From a release management perspective, Good Developers are well liked, though their perceived throughput may not be high since they are spending time making the system as a whole better and not just fixing a bug as fast as they possibly can. Good managers recognize and nurture this. Bad managers push them to put in the quick fix and deal with the engineering consequences in-between releases. Good Developers will protest against this but often acquiesce. A Good Developer in the hands of a Good Manager can turn into a Great Developer.

Managers should work hard to keep Good Developers since they're so hard to find and hire. That does not mean forcing them to remain on the team, as doing so risks turning a Good Developer into the "brilliant" variety of Typical Developer described above. Reward Good Developers well and give them interesting things to work on.

Great Developers

Exceedingly rare, the hallmark of the Great Developer is the ability to solve problems you didn't know you had. This is illustrated in Fig. 3:



When tasked with work, a Great Developer will take a holistic view of their task and the project they're working on along with full cognizance of the priorities upper management has for this release and the next. A Great Developer will understand the impact of a feature while it's still in the spec-writing phase and point out factors the designers, PMs, and managers hadn't thought of.

When designing and implementing a feature, a Great Developer will take the time to design in solutions to problems that Good Developers and Typical Developers have run into, even though they're not obviously connected. A solution from a Great Developer will often change how a number of components work and interact, solving a whole swath of problems at a stroke.

Similar to Good Developers, a Great Developer will never let lack of tools support or unfamiliar code deter them. But they'll also re-engineer the tools and legacy environment to such a degree that they create something valuable not only to themselves but to many others as well.

Unlike Good Developers, a Great Developer can almost never be coerced into compromising long-term quality for expediency. They'll either tell you flat out "no, we need more time, period" or they'll grumble and come in on the weekend to implement the real fix themselves.

Sometimes mistaken for a Great Developer is the Good Developer in Disguise. These Good Developers have recognized the impact on others that a Great Developer has, and seek to emulate that by engaging almost exclusively in side projects related to tools improvement and "developer efficiency" initiatives. The Good Developer in Disguise has no actual time to do their own work, but fools management into believing that they're Great Developers.
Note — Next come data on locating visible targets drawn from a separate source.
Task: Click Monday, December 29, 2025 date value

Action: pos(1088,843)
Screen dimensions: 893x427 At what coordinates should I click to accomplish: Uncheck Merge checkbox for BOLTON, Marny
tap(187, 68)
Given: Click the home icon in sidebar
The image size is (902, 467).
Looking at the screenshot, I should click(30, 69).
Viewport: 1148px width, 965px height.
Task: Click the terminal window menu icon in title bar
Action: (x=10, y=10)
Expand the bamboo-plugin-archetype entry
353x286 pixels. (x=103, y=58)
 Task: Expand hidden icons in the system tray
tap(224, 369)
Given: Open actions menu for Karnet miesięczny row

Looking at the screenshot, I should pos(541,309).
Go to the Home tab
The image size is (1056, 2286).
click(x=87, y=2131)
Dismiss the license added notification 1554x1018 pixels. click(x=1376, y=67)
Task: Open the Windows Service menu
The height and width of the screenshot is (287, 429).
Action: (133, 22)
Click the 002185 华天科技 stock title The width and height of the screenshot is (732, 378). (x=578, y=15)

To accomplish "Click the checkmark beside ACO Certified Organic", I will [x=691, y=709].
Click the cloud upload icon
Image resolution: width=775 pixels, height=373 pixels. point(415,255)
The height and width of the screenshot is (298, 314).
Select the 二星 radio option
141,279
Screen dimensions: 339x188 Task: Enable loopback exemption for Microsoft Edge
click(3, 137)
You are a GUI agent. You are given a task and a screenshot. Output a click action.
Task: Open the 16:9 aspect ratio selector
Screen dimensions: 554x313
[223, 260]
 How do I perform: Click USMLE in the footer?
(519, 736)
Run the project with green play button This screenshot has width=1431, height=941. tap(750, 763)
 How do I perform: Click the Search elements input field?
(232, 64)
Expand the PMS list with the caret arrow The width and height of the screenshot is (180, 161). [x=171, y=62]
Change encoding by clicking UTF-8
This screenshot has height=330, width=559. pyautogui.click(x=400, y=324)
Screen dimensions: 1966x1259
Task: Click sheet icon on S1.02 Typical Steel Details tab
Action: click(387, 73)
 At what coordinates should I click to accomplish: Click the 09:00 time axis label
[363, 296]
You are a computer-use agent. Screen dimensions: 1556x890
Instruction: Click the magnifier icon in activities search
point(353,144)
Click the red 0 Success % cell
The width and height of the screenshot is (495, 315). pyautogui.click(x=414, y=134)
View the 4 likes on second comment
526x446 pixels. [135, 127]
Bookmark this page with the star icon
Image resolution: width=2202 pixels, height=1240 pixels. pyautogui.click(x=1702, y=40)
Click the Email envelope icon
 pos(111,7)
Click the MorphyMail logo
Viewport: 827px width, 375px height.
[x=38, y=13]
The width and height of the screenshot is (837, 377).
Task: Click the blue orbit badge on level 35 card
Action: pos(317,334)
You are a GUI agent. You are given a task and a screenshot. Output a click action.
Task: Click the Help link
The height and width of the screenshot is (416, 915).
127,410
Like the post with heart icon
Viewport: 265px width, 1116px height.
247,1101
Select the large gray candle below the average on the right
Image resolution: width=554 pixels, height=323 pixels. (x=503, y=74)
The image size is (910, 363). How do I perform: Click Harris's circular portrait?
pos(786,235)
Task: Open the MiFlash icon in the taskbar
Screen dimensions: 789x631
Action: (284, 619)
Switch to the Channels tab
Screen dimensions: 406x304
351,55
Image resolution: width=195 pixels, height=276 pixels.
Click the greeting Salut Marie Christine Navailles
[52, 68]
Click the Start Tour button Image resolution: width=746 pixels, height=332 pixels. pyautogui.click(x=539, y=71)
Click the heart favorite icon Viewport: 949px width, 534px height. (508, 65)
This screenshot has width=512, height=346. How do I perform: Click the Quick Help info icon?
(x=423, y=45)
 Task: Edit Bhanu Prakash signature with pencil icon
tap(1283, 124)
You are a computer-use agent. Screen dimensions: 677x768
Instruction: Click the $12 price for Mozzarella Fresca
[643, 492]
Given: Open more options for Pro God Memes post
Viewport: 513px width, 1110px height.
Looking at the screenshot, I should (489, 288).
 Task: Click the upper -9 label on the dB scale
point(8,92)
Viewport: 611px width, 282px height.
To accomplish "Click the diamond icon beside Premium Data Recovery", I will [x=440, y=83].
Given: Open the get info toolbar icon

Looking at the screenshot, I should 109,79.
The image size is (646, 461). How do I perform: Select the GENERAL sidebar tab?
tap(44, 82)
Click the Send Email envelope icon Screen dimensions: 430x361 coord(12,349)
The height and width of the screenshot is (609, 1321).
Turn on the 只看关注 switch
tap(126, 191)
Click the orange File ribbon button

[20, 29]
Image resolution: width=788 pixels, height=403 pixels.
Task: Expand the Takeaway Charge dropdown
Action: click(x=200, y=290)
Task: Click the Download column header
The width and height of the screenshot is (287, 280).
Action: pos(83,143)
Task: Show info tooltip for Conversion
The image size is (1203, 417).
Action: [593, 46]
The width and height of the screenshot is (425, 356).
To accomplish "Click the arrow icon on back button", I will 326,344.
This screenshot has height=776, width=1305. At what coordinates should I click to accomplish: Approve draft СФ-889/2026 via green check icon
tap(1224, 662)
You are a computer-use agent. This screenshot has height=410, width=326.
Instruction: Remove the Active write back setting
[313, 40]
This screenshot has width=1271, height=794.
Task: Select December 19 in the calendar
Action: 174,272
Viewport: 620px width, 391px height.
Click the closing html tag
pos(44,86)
Truly Great Developers improve their environment as a mere side effect of them doing their own job the way they think it ought to be done.

It goes without saying that Great Developers should be even more jealously guarded than Good Developers, with the same caveat about not turning them into prisoners. The flip side is that Great Developers should not be allowed to go completely off on their own into the wilderness. No doubt they will build something amazing, but it runs the risk of being something amazing that you don't need. Better to give broad, high-level goals and let them do their thing.

Final Note

Although I named Typical Developers "typical," I mean that they're typical in terms of the overall industry. Although there were enough Typical Developers at Microsoft, most fell into the Good Developer category.